→ REQUIRED ACTION: Leave out all pictures. Extract exactly the lines from the one containing "You are a GUI" through the end of the data.

→ EXTRACTED DATA:
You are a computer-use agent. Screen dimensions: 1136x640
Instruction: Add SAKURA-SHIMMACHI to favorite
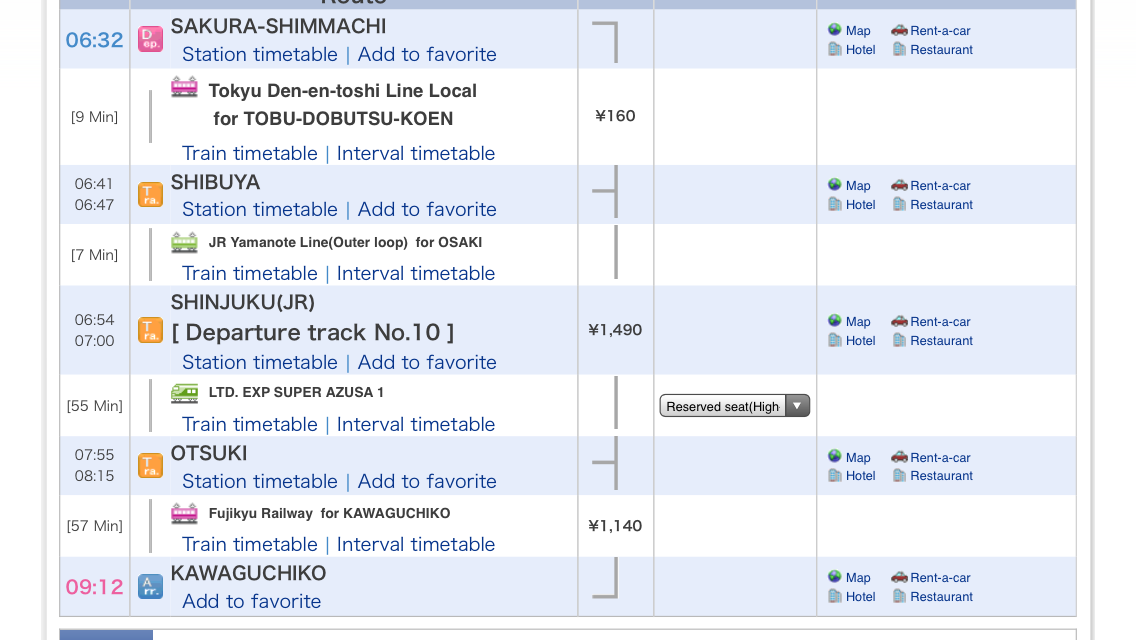tap(427, 54)
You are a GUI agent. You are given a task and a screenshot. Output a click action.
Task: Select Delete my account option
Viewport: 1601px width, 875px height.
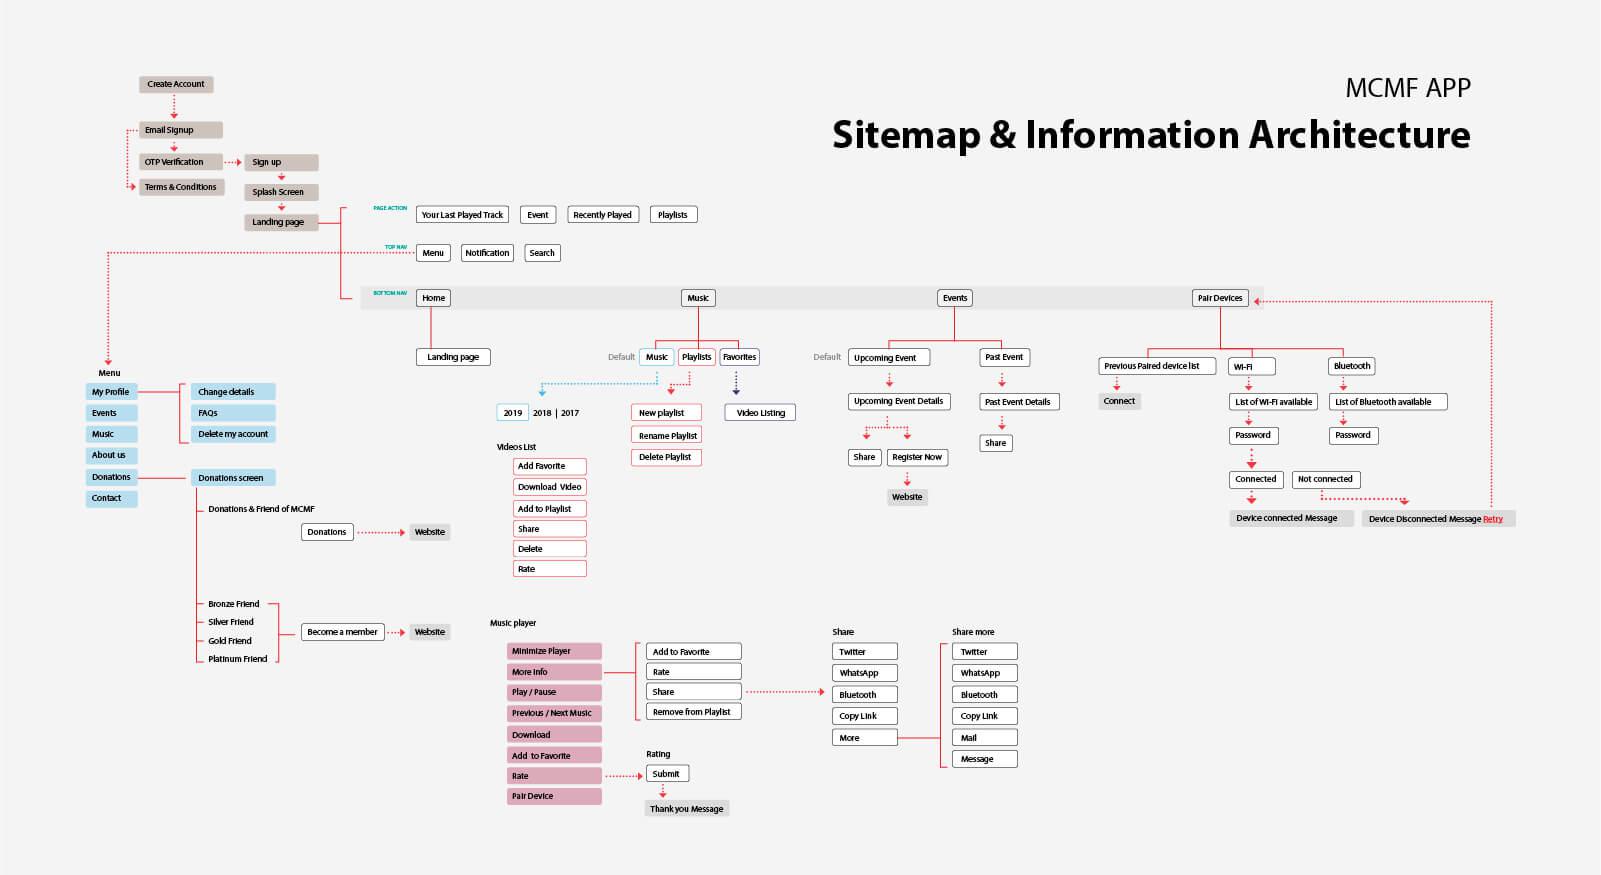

→ ANSWER AREA:
You are a GUI agent. You are given a task and a screenshot. Output a click action.
Task: Select Delete my account option
Viewport: 1601px width, 875px height.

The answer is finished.